» **WHAT NEEDS TO BE DONE**: Nothing in the records may be left out or altered; reproduce them all exactly.

Saved entries
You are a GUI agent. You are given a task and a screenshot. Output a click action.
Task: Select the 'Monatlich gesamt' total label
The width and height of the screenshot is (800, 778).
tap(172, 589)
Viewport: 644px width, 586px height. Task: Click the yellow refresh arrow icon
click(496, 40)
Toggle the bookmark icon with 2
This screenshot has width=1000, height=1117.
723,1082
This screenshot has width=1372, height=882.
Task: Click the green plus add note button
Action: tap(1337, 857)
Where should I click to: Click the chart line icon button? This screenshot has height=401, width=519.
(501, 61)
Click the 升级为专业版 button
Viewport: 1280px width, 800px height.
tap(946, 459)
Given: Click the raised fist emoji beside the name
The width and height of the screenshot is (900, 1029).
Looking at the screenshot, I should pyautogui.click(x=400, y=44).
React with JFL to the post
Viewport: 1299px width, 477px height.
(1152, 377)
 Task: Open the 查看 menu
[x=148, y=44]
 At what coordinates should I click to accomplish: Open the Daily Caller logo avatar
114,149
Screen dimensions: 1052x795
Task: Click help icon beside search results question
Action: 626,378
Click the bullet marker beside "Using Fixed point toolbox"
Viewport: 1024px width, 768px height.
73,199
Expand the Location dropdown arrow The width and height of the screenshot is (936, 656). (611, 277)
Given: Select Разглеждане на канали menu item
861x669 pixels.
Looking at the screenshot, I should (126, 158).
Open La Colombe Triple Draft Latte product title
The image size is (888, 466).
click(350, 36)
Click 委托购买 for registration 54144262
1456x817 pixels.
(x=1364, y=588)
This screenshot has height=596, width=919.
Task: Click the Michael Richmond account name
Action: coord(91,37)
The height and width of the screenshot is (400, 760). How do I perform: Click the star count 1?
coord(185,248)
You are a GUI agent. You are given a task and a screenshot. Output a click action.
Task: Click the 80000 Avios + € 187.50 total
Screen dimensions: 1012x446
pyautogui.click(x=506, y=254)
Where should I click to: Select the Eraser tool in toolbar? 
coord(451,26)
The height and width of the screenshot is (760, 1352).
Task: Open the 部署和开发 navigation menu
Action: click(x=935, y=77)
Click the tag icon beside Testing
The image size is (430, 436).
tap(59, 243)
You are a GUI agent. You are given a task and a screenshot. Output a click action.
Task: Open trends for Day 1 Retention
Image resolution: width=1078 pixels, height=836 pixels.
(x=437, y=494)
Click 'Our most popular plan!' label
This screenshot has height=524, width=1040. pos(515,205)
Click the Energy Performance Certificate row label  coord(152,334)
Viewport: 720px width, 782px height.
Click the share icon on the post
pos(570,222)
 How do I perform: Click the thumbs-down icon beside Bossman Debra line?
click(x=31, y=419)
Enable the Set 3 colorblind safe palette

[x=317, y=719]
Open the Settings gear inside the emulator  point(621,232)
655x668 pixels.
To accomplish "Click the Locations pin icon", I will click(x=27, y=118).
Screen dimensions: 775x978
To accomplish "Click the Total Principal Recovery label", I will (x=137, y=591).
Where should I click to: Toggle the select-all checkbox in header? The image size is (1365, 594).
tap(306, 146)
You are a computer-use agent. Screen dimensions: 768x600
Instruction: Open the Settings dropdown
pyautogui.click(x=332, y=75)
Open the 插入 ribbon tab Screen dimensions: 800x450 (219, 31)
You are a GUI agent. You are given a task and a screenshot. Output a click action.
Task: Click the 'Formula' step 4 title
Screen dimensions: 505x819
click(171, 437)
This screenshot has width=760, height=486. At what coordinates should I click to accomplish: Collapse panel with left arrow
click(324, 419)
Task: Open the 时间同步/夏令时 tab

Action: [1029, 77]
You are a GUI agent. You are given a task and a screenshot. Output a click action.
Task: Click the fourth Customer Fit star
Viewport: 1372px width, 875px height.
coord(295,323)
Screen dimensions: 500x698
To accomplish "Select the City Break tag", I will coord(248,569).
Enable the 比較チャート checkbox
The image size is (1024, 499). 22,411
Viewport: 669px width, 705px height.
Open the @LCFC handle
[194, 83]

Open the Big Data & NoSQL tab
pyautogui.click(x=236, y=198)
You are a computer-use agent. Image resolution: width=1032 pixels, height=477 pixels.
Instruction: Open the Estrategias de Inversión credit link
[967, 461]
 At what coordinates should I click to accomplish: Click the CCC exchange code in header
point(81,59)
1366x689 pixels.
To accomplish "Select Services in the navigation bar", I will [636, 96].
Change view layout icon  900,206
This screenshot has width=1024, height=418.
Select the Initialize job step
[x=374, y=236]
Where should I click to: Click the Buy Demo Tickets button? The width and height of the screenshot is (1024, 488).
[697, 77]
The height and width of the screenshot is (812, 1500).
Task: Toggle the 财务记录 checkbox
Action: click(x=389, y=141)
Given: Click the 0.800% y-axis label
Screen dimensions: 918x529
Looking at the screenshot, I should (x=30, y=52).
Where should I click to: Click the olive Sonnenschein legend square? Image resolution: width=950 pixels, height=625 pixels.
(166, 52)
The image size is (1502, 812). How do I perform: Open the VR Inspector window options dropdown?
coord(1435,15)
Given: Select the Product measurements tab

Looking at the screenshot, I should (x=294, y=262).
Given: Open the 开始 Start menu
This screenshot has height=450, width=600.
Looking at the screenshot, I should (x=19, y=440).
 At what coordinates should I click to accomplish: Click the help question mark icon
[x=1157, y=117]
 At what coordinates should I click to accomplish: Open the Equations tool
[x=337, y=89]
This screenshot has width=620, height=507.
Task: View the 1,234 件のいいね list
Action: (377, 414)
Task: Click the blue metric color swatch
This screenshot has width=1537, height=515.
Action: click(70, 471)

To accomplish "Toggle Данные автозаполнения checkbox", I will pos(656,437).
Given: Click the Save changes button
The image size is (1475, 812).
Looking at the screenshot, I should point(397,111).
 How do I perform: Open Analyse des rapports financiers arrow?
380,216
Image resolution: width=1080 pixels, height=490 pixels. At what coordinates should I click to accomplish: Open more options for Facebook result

» **RESPONSE BELOW**:
You are a GUI agent. You are given a task and a screenshot. Output a click action.
Task: Select the 'Monatlich gesamt' total label
The width and height of the screenshot is (800, 778).
tap(172, 589)
Viewport: 644px width, 586px height. Task: Click the yellow refresh arrow icon
click(496, 40)
Toggle the bookmark icon with 2
This screenshot has width=1000, height=1117.
723,1082
This screenshot has width=1372, height=882.
Task: Click the green plus add note button
Action: tap(1337, 857)
Where should I click to: Click the chart line icon button? This screenshot has height=401, width=519.
(501, 61)
Click the 升级为专业版 button
Viewport: 1280px width, 800px height.
tap(946, 459)
Given: Click the raised fist emoji beside the name
The width and height of the screenshot is (900, 1029).
Looking at the screenshot, I should pyautogui.click(x=400, y=44).
React with JFL to the post
Viewport: 1299px width, 477px height.
(1152, 377)
 Task: Open the 查看 menu
[x=148, y=44]
 At what coordinates should I click to accomplish: Open the Daily Caller logo avatar
114,149
Screen dimensions: 1052x795
Task: Click help icon beside search results question
Action: 626,378
Click the bullet marker beside "Using Fixed point toolbox"
Viewport: 1024px width, 768px height.
73,199
Expand the Location dropdown arrow The width and height of the screenshot is (936, 656). (611, 277)
Given: Select Разглеждане на канали menu item
861x669 pixels.
Looking at the screenshot, I should (126, 158).
Open La Colombe Triple Draft Latte product title
The image size is (888, 466).
click(350, 36)
Click 委托购买 for registration 54144262
1456x817 pixels.
(x=1364, y=588)
This screenshot has height=596, width=919.
Task: Click the Michael Richmond account name
Action: coord(91,37)
The height and width of the screenshot is (400, 760). How do I perform: Click the star count 1?
coord(185,248)
You are a GUI agent. You are given a task and a screenshot. Output a click action.
Task: Click the 80000 Avios + € 187.50 total
Screen dimensions: 1012x446
pyautogui.click(x=506, y=254)
Where should I click to: Select the Eraser tool in toolbar? 
coord(451,26)
The height and width of the screenshot is (760, 1352).
Task: Open the 部署和开发 navigation menu
Action: click(x=935, y=77)
Click the tag icon beside Testing
The image size is (430, 436).
tap(59, 243)
You are a GUI agent. You are given a task and a screenshot. Output a click action.
Task: Open trends for Day 1 Retention
Image resolution: width=1078 pixels, height=836 pixels.
(x=437, y=494)
Click 'Our most popular plan!' label
This screenshot has height=524, width=1040. pos(515,205)
Click the Energy Performance Certificate row label  coord(152,334)
Viewport: 720px width, 782px height.
Click the share icon on the post
pos(570,222)
 How do I perform: Click the thumbs-down icon beside Bossman Debra line?
click(x=31, y=419)
Enable the Set 3 colorblind safe palette

[x=317, y=719]
Open the Settings gear inside the emulator  point(621,232)
655x668 pixels.
To accomplish "Click the Locations pin icon", I will click(x=27, y=118).
Screen dimensions: 775x978
To accomplish "Click the Total Principal Recovery label", I will (x=137, y=591).
Where should I click to: Toggle the select-all checkbox in header? The image size is (1365, 594).
tap(306, 146)
You are a computer-use agent. Screen dimensions: 768x600
Instruction: Open the Settings dropdown
pyautogui.click(x=332, y=75)
Open the 插入 ribbon tab Screen dimensions: 800x450 (219, 31)
You are a GUI agent. You are given a task and a screenshot. Output a click action.
Task: Click the 'Formula' step 4 title
Screen dimensions: 505x819
click(171, 437)
This screenshot has width=760, height=486. At what coordinates should I click to accomplish: Collapse panel with left arrow
click(324, 419)
Task: Open the 时间同步/夏令时 tab

Action: [1029, 77]
You are a GUI agent. You are given a task and a screenshot. Output a click action.
Task: Click the fourth Customer Fit star
Viewport: 1372px width, 875px height.
coord(295,323)
Screen dimensions: 500x698
To accomplish "Select the City Break tag", I will coord(248,569).
Enable the 比較チャート checkbox
The image size is (1024, 499). 22,411
Viewport: 669px width, 705px height.
Open the @LCFC handle
[194, 83]

Open the Big Data & NoSQL tab
pyautogui.click(x=236, y=198)
You are a computer-use agent. Image resolution: width=1032 pixels, height=477 pixels.
Instruction: Open the Estrategias de Inversión credit link
[967, 461]
 At what coordinates should I click to accomplish: Click the CCC exchange code in header
point(81,59)
1366x689 pixels.
To accomplish "Select Services in the navigation bar", I will [636, 96].
Change view layout icon  900,206
This screenshot has width=1024, height=418.
Select the Initialize job step
[x=374, y=236]
Where should I click to: Click the Buy Demo Tickets button? The width and height of the screenshot is (1024, 488).
[697, 77]
The height and width of the screenshot is (812, 1500).
Task: Toggle the 财务记录 checkbox
Action: click(x=389, y=141)
Given: Click the 0.800% y-axis label
Screen dimensions: 918x529
Looking at the screenshot, I should (x=30, y=52).
Where should I click to: Click the olive Sonnenschein legend square? Image resolution: width=950 pixels, height=625 pixels.
(166, 52)
The image size is (1502, 812). How do I perform: Open the VR Inspector window options dropdown?
coord(1435,15)
Given: Select the Product measurements tab

Looking at the screenshot, I should (x=294, y=262).
Given: Open the 开始 Start menu
This screenshot has height=450, width=600.
Looking at the screenshot, I should (x=19, y=440).
 At what coordinates should I click to accomplish: Click the help question mark icon
[x=1157, y=117]
 At what coordinates should I click to accomplish: Open the Equations tool
[x=337, y=89]
This screenshot has width=620, height=507.
Task: View the 1,234 件のいいね list
Action: (377, 414)
Task: Click the blue metric color swatch
This screenshot has width=1537, height=515.
Action: click(70, 471)

To accomplish "Toggle Данные автозаполнения checkbox", I will pos(656,437).
Given: Click the Save changes button
The image size is (1475, 812).
Looking at the screenshot, I should point(397,111).
 How do I perform: Open Analyse des rapports financiers arrow?
380,216
Image resolution: width=1080 pixels, height=490 pixels. At what coordinates should I click to accomplish: Open more options for Facebook result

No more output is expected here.